# Travel/health insurance



## Daniel15

My girlfriend (from the USA) applied for a Work and Holiday (subclass 462) visa online on Friday night, and surprisingly she logged in Saturday morning to find it had been granted! Didn't expect it to be that quick, especially over a weekend. 

She's probably going to come here around mid-June. I suggested to her that it might be a good idea to get some travel insurance just in case she gets sick or something. As far as I know, she currently doesn't have any health insurance in the USA. We don't have very large amounts of money to spend, so we're looking for something affordable (I've never gotten insurance before so don't know what the prices are like normally). I found this group HCC Medical Insurance Services, their quote said $292 for a year of coverage with a $250 deductible and $50,000 max coverage. Is this alright? I can't find much information about them but they appear to be legitimate.

Also if she already gets any prescription medicines, that wouldn't be covered by insurance, right? I guess she'd have to pay full price for medicines here as visitors aren't covered by Medicare?

Thanks in advance! 

(also, sorry if this is in the wrong forum)


----------



## Wanderer

Daniel15 said:


> My girlfriend (from the USA) applied for a Work and Holiday (subclass 462) visa online on Friday night, and surprisingly she logged in Saturday morning to find it had been granted! Didn't expect it to be that quick, especially over a weekend.
> 
> She's probably going to come here around mid-June. I suggested to her that it might be a good idea to get some travel insurance just in case she gets sick or something. As far as I know, she currently doesn't have any health insurance in the USA. We don't have very large amounts of money to spend, so we're looking for something affordable (I've never gotten insurance before so don't know what the prices are like normally). I found this group HCC Medical Insurance Services, their quote said $292 for a year of coverage with a $250 deductible and $50,000 max coverage. Is this alright? I can't find much information about them but they appear to be legitimate.
> 
> Also if she already gets any prescription medicines, that wouldn't be covered by insurance, right? I guess she'd have to pay full price for medicines here as visitors aren't covered by Medicare?
> 
> Thanks in advance!
> 
> (also, sorry if this is in the wrong forum)


I think most insurance companies have something of a reputation for only being as good as the fine print and $250 ded. is in their lower range at least though onr column in your link shows $250 for each trip in coverage that is good for multiple trips but only of 30 days each.

$292 does sound cheap for a full 12 months and she ought to check and read that fine print closely to make sure on exactly what sort of cover is quoted for.
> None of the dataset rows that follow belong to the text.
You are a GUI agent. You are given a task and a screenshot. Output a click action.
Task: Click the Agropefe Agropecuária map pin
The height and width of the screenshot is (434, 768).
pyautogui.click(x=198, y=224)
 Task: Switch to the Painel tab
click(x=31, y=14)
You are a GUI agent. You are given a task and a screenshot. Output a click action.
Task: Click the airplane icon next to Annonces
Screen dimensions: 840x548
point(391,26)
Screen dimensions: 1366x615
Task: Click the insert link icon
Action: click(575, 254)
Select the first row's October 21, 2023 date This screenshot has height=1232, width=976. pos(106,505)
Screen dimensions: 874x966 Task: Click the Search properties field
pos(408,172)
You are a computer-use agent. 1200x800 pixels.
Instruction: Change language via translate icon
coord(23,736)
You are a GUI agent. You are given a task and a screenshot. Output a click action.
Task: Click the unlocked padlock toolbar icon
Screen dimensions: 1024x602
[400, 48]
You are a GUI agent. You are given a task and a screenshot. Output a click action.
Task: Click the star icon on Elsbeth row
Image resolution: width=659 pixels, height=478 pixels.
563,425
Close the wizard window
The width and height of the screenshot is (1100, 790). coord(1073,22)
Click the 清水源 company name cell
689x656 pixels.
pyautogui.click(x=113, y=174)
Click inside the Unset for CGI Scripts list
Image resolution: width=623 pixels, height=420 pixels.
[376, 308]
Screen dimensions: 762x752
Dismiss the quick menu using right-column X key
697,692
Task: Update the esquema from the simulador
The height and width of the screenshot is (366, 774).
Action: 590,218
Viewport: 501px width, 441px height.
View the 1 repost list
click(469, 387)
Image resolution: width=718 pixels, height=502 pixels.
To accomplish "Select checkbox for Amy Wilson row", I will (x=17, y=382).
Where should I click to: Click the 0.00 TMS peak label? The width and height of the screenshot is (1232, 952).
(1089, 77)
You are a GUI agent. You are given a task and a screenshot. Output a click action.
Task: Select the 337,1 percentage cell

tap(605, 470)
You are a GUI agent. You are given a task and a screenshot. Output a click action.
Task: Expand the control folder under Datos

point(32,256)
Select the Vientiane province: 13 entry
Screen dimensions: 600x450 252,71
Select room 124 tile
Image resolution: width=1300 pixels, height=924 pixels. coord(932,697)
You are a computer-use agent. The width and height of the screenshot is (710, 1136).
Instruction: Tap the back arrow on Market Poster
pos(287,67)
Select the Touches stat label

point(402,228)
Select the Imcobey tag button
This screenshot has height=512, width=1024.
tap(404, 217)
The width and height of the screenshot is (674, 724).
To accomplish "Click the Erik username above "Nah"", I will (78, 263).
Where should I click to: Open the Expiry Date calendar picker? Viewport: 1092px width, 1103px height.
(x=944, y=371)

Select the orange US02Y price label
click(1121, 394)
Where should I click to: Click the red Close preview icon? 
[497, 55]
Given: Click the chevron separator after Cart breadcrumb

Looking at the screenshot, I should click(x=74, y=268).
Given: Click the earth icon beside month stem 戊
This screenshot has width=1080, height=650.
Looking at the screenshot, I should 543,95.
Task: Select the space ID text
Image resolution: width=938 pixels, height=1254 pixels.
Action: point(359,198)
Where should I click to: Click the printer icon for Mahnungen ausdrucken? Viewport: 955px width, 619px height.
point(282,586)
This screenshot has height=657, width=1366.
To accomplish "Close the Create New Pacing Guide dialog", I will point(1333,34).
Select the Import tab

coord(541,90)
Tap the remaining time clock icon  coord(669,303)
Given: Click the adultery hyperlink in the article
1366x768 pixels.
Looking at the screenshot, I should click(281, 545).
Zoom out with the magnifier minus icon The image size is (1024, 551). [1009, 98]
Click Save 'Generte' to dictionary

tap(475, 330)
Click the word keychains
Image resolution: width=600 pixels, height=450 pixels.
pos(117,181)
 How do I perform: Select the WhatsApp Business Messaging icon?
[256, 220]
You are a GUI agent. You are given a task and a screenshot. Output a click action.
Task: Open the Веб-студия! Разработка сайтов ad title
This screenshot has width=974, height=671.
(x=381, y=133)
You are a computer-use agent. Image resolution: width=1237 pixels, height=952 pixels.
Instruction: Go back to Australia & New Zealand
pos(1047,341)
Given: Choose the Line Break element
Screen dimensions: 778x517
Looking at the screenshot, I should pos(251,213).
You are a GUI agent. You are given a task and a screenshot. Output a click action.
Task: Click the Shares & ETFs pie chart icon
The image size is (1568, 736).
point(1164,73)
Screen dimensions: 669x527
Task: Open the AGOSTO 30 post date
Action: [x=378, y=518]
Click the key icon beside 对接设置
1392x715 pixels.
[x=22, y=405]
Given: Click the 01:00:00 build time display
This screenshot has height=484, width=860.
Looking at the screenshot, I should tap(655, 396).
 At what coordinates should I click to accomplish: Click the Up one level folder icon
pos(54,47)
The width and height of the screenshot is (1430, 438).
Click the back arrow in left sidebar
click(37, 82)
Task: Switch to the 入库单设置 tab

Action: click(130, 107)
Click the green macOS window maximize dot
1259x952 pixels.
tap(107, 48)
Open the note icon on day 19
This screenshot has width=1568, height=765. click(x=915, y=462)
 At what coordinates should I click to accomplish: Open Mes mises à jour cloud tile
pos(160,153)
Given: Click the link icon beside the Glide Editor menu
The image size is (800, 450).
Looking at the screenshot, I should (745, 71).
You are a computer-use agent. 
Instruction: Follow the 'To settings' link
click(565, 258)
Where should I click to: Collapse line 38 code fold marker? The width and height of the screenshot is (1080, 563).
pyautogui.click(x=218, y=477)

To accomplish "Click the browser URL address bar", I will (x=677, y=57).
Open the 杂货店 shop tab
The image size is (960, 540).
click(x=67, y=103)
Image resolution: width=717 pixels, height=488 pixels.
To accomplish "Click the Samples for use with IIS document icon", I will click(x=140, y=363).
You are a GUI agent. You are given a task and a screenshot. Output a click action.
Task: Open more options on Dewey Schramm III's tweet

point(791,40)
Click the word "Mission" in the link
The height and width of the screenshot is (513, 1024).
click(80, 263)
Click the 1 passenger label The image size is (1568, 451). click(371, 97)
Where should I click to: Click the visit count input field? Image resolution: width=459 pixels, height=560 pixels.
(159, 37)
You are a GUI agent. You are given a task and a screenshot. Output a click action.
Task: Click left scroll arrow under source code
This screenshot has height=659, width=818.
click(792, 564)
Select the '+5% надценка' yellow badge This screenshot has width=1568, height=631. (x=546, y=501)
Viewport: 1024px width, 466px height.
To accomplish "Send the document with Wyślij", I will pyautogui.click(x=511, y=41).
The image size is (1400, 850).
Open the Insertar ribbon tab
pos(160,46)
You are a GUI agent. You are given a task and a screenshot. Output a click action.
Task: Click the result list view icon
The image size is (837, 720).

Yep, US people are not eligible for medicare or the PBS unless they just happened to be a dual citizen also with a passport from a country that has a reciprocal agreement.

I'll put the thread in travel.


----------



## Daniel15

Wanderer said:


> I think most insurance companies have something of a reputation for only being as good as the fine print and $250 ded. is in their lower range at least though onr column in your link shows $250 for each trip in coverage that is good for multiple trips but only of 30 days each.
> 
> $292 does sound cheap for a full 12 months and she ought to check and read that fine print closely to make sure on exactly what sort of cover is quoted for.


I was looking at the "Atlas International" one which is up to 12 months. I had a quick look through their coverage document and will look through it in more detail later. It didn't seem too bad, but I know very little about insurance as I've lived in Australia and used Medicare my whole life


----------